## [Objectif]
Dans l'extrait sur la religion, à quoi le principe explicatif repris par Peter BERGER associe-t-il l'affaiblissement de la tradition religieuse ?

## [Extrait]
————

En suivant un principe explicatif plus économique repris par Peter BERGER, l’affaiblissement de la tradition religieuse peut être également associé à la pluralité des offres religieuses. Si le panel de confessions disponibles offert au « consommateur » est plus large, alors les églises sont en quelque sorte mises en compétition, ce qui dessert les plus ancrées, y compris dans la complexité du message théologique délivré, qui tend à s’appauvrir.
On observe également une dissociation entre adhésion et pratiques : s’étant retirée dans la sphère privée à la faveur du processus d’individualisation général des sociétés modernes, la religion peut devenir « invisible » et se rapprocher des croyances, terme plus général et moins institutionnel. C’est la thèse de Thomas LUCKMANN qui considère que chaque religion fait désormais l’objet d’interprétations personnelles et d’un moindre conformisme manifesté à l’extérieur.

————

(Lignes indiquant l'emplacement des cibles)
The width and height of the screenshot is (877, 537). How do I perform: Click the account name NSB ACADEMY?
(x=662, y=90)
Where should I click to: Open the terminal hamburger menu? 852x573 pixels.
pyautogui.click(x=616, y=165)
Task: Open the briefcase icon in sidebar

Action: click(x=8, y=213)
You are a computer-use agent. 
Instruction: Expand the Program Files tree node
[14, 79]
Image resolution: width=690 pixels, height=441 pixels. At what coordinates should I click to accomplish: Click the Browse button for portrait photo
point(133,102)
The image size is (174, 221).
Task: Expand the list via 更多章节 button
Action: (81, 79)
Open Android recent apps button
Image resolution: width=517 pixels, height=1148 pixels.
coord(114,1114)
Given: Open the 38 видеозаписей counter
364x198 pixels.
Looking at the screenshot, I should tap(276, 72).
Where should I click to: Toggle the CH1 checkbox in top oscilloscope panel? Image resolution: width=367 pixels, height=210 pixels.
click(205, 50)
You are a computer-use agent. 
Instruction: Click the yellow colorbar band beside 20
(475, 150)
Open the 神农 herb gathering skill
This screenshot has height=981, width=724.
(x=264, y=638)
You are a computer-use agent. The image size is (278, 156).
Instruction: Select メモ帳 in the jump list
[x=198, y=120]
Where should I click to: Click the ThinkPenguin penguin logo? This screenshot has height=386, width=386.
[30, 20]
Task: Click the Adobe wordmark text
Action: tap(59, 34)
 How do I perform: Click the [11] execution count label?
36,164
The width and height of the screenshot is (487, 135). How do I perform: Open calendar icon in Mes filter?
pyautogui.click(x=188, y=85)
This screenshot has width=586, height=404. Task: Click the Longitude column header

————

## [Solution]
À la pluralité des offres religieuses.